Тяжёлая была последняя зима, сильно измотала. С таким напряжением жить нельзя, поберечь бы себя.
А – для чего беречь? Если ничего не делать – к чему и беречься?
Но – и так долго не проживёшь. Неважно с головой. Плохо.
Хребтик, по которому он шёл, обрывался к поперечной гравийной дороге. А, знакомое место, обелиск. Тропинка спускала туда. Это был памятник о двух сражениях 1799 года за Цюрих между революционными французами и австро-русской реакцией.
Против обелиска Ленин присел на сырую скамью, устал.
Да, правда, стреляли и здесь. Страшно подумать: и здесь были русские войска! и сюда дотянулась царская лапа!
Ровный цокот копыт по твёрдому донёсся сверху, из-за горба дороги. И тут же из тёмного леса, в послезакатной уже неполноте света, показалась женская шляпа, притянутая лентой, – затем сама женщина в красном – и светло-рыжая лошадь. Лошадь шла шагом, женщина сидела струнно, – и что-то в её манере держаться и голову держать… – Инесса?!.
Вздрогнул, увидел, поверил! – хотя никак было не возможно.
Ближе – нет конечно, а – чем-то похожа. Как себя сознаёт и держит – сокровищем.
Из тёмной чащи выехала – красная, и ехала в сыром, чистом, беззвучном вечере.
Да тут главной красавицей сознавала себя лошадь – из светло-рыжей даже жёлтая, лощёная, уборно зауздана, переборчиво ставила стаканчики копыт.
А всадница сидела невозмутимо или печально, смотрела только перед собой под уклон дороги, не покосилась ни на обелиск, ни на дурно одетого, внизу к скамейке придавленного, в чёрном котелке гриба.
И он просидел, не шевельнувшись, разглядывал её лицо, чёрное крыло волос из-под шляпы.
Если вдруг освободить мысли от всех необходимых и правильных задач – ведь красиво!

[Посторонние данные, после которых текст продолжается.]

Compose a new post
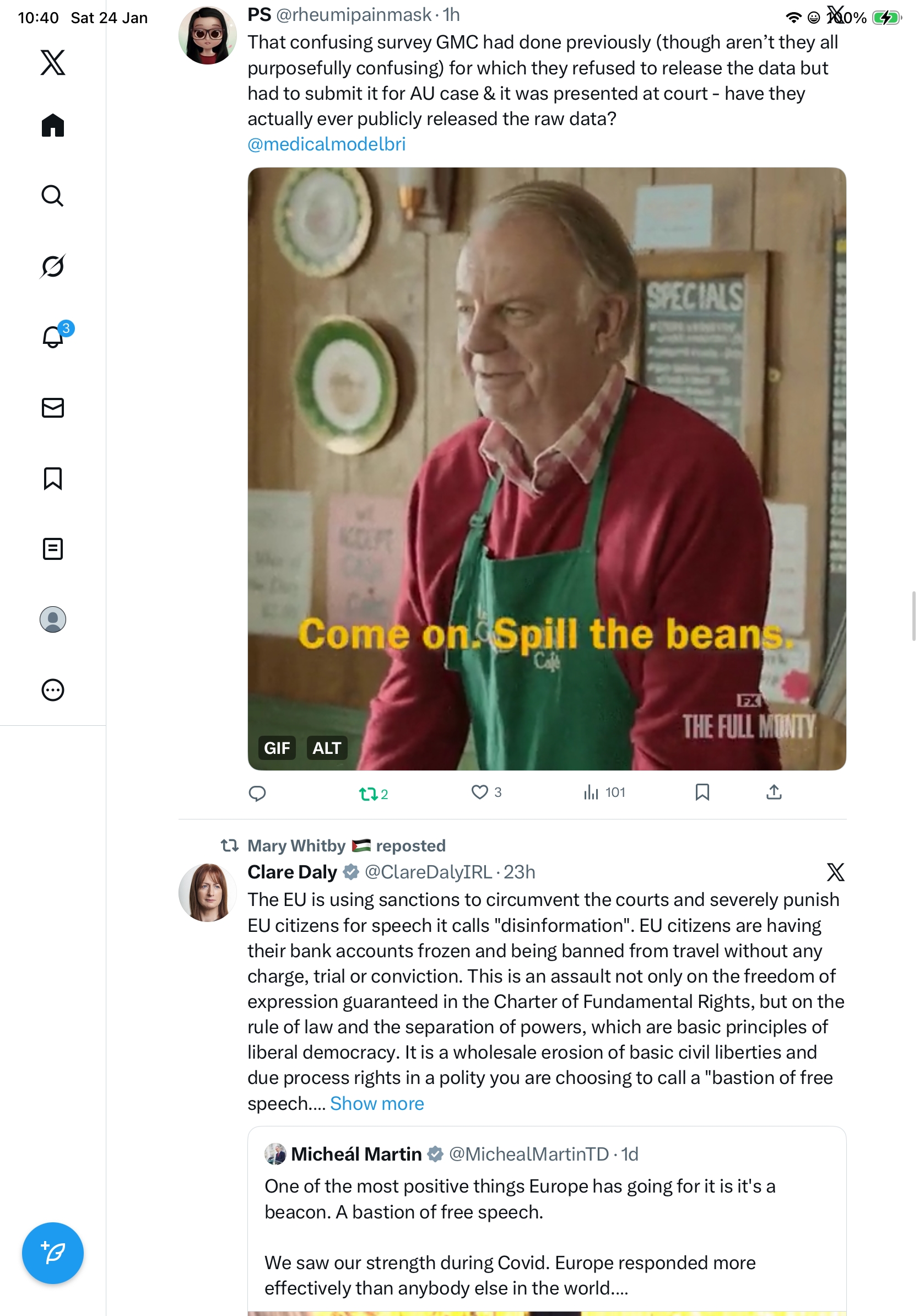This screenshot has height=1316, width=919. click(x=53, y=1253)
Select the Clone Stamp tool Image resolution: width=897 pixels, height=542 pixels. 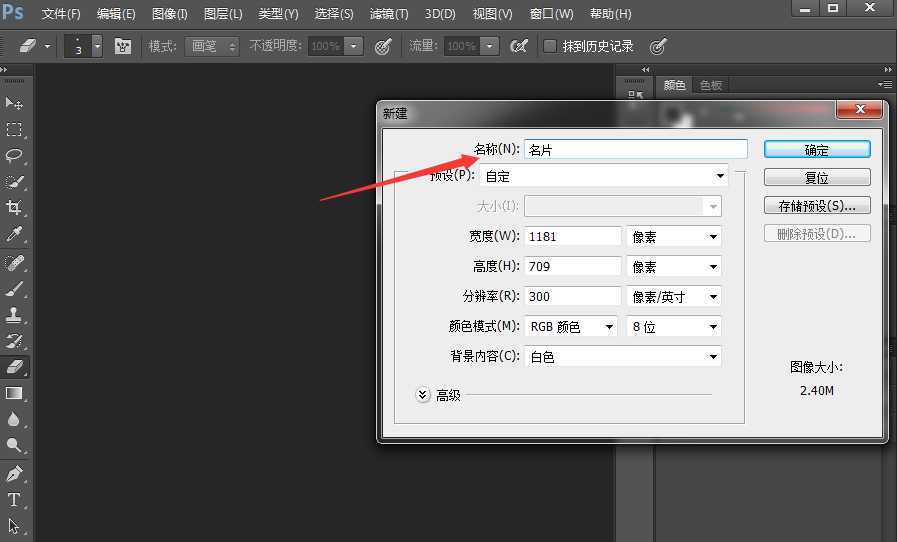click(14, 314)
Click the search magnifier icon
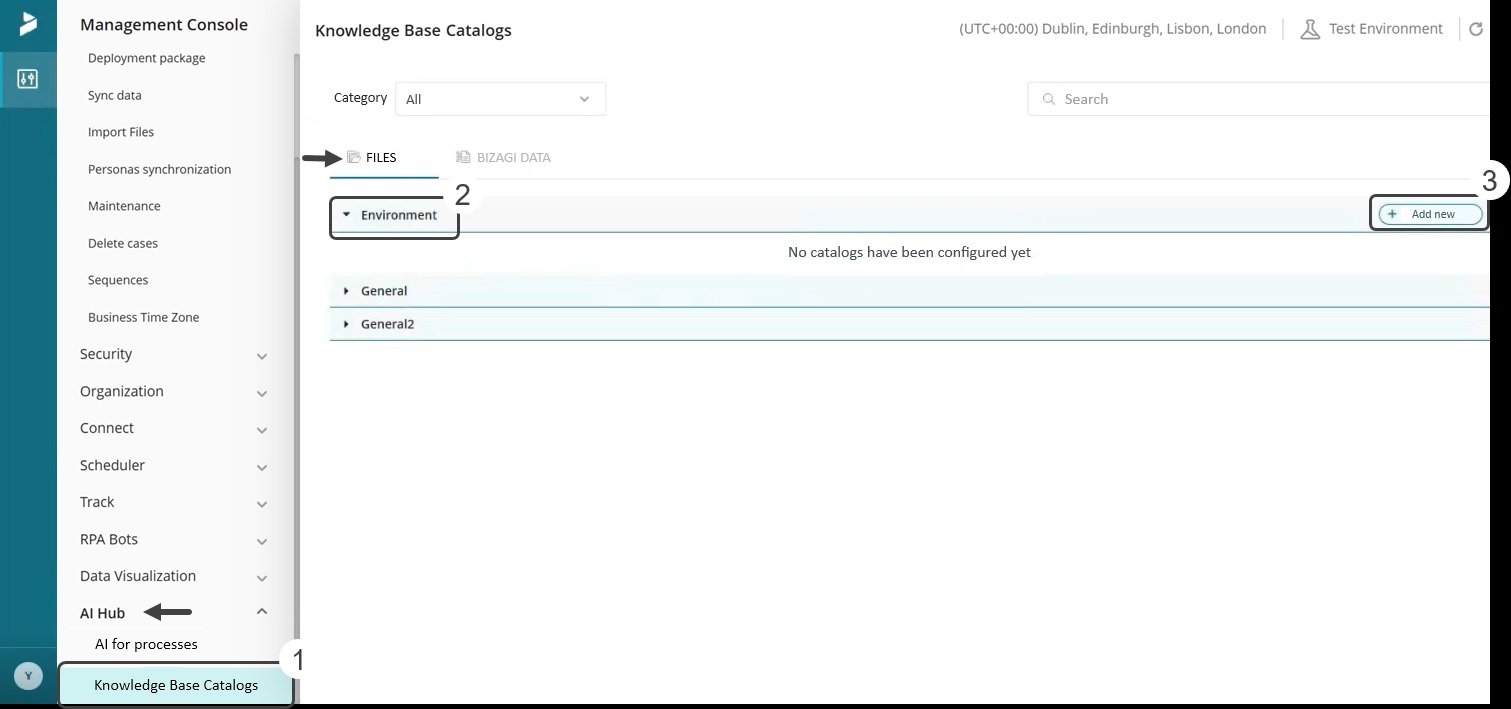This screenshot has width=1511, height=709. [x=1049, y=99]
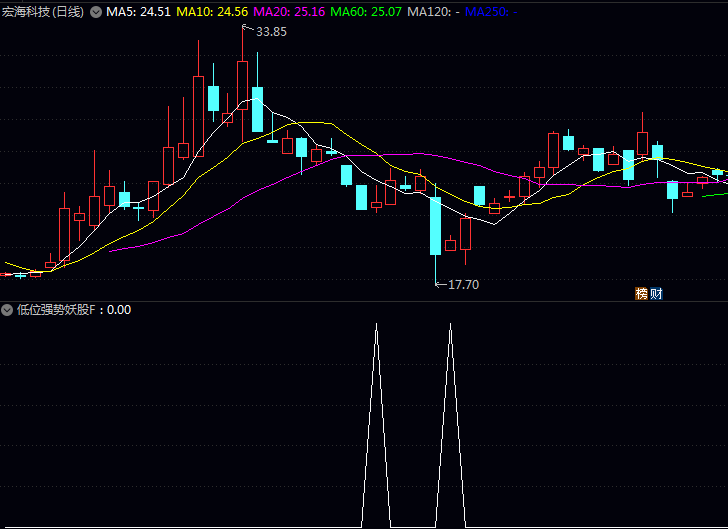Click the divider between chart and indicator panel
This screenshot has height=529, width=728.
point(364,301)
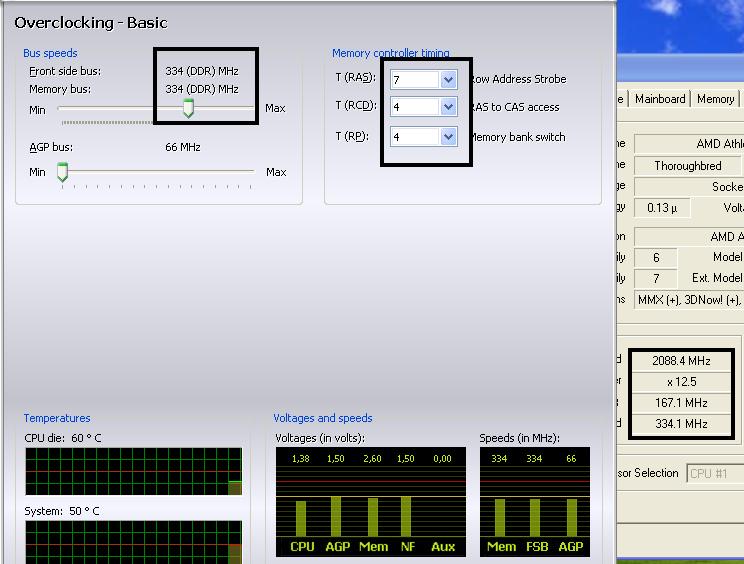Click the Max end of Front side bus slider

tap(275, 108)
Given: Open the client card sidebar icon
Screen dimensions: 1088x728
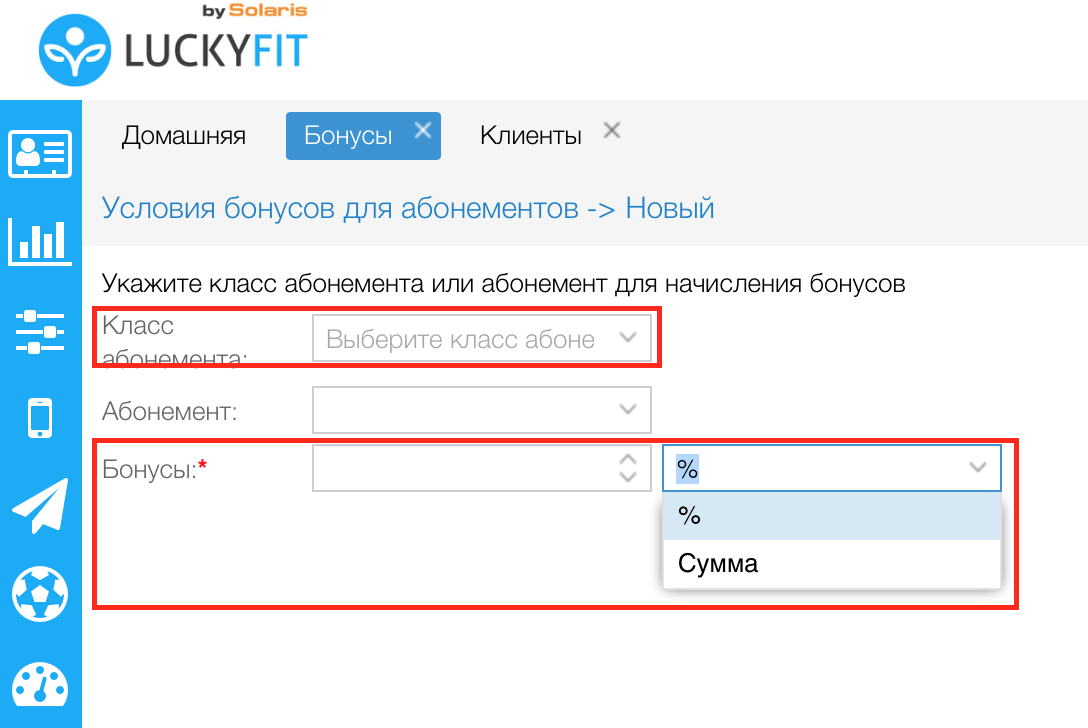Looking at the screenshot, I should (40, 154).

Красивая женщина!
Покачивалась плечами или в талии не сама она, а лишь сколько качала её лошадь и стременем приподнимала носки сапожков.
Она проехала вниз, там дорога завернула – и только ещё копытный перебор доносился немного.
Проехала, ещё что-то отобрала – и увезла.
339
Не наизумиться, как вчера и сегодня проскользнул, пробалансировал блистательный удачник Керенский – между двух скал, между двух берегов, между двух расходящихся льдин – одной ногой там, другой здесь, точно вовремя прыгал, точно вовремя спрыгивал, – и вот цел-невредим, и триумфатор, и вознесен надо всей Россией!
Всю прошлую бессонную накалённую ночь надо было не столько участвовать в событиях, сколько исчезать и отсутствовать: велись роковые переговоры между Советом и цензовыми, и в присутствии обеих сторон Керенский был наиболее уязвим: как революционный демократ он должен был поддерживать своих советских компаньонов и вместе с ними изображать неуступчивость к буржуазии и презрение к их правительству. А на самом деле его как пилами пилили в клочья наглые и бессмысленные требования Нахамкиса и Гиммера, и чтоб не поддерживать их – но и молчать всё время нельзя! – он вскакивал куда-нибудь по делам.
А дел – у его стремительности было выше головы, дело можно было найти в любом уголке кипящего Таврического, а главное – уже третьи сутки был в его подчинении павильон с арестованными сановниками. И гениальная догадка открылась ему, что этот павильон и есть его площадка для взлёта! В вихре исторических событий в нас и рождаются молниями гениальные комбинации! Ситуация, когда действуешь даже не расчётом, даже не разумом, а – почти инстинктом, почти каким-то магнитным влечением сквозь туман! И выходишь точно к своей лесенке, ведущей наверх!